Your instructions:
Rewrite the entries below, swapping every "computer-use agent" for "desktop agent" and leaving all other text unchanged.

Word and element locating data
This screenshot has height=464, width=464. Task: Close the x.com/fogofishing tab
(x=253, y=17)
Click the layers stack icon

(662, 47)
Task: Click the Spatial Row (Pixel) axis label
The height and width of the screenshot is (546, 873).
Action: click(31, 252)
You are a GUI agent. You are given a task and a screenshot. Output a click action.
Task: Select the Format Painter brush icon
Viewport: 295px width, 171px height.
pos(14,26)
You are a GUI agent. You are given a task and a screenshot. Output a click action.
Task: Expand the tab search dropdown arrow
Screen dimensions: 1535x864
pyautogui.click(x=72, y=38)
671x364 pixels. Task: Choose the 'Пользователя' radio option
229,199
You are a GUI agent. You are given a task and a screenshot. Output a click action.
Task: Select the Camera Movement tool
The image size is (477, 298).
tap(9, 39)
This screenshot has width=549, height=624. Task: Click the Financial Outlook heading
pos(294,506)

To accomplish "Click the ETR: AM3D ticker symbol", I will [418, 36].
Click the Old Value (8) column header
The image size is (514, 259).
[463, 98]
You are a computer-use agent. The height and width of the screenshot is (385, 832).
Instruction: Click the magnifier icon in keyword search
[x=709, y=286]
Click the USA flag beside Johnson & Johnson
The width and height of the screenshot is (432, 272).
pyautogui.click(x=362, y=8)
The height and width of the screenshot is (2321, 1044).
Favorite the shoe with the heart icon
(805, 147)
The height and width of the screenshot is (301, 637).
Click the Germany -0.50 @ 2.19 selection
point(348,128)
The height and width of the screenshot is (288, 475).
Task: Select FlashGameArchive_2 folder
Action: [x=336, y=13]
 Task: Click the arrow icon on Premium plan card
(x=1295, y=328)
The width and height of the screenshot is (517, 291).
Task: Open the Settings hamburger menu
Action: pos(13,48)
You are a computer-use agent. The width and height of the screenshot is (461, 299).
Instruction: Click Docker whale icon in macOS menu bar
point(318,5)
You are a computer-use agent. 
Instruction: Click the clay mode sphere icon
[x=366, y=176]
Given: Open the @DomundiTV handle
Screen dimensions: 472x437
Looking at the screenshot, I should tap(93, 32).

Problem solution:
This screenshot has height=464, width=464. Task: Close the x.com/fogofishing tab
(x=253, y=17)
Click the layers stack icon

(662, 47)
Task: Click the Spatial Row (Pixel) axis label
The height and width of the screenshot is (546, 873).
Action: click(31, 252)
You are a GUI agent. You are given a task and a screenshot. Output a click action.
Task: Select the Format Painter brush icon
Viewport: 295px width, 171px height.
pos(14,26)
You are a GUI agent. You are given a task and a screenshot. Output a click action.
Task: Expand the tab search dropdown arrow
Screen dimensions: 1535x864
pyautogui.click(x=72, y=38)
671x364 pixels. Task: Choose the 'Пользователя' radio option
229,199
You are a GUI agent. You are given a task and a screenshot. Output a click action.
Task: Select the Camera Movement tool
The image size is (477, 298).
tap(9, 39)
This screenshot has width=549, height=624. Task: Click the Financial Outlook heading
pos(294,506)

To accomplish "Click the ETR: AM3D ticker symbol", I will [418, 36].
Click the Old Value (8) column header
The image size is (514, 259).
[463, 98]
You are a desktop agent. The height and width of the screenshot is (385, 832).
Instruction: Click the magnifier icon in keyword search
[x=709, y=286]
Click the USA flag beside Johnson & Johnson
The width and height of the screenshot is (432, 272).
pyautogui.click(x=362, y=8)
The height and width of the screenshot is (2321, 1044).
Favorite the shoe with the heart icon
(805, 147)
The height and width of the screenshot is (301, 637).
Click the Germany -0.50 @ 2.19 selection
point(348,128)
The height and width of the screenshot is (288, 475).
Task: Select FlashGameArchive_2 folder
Action: [x=336, y=13]
 Task: Click the arrow icon on Premium plan card
(x=1295, y=328)
The width and height of the screenshot is (517, 291).
Task: Open the Settings hamburger menu
Action: pos(13,48)
You are a desktop agent. The width and height of the screenshot is (461, 299).
Instruction: Click Docker whale icon in macOS menu bar
point(318,5)
You are a desktop agent. 
Instruction: Click the clay mode sphere icon
[x=366, y=176]
Given: Open the @DomundiTV handle
Screen dimensions: 472x437
Looking at the screenshot, I should tap(93, 32).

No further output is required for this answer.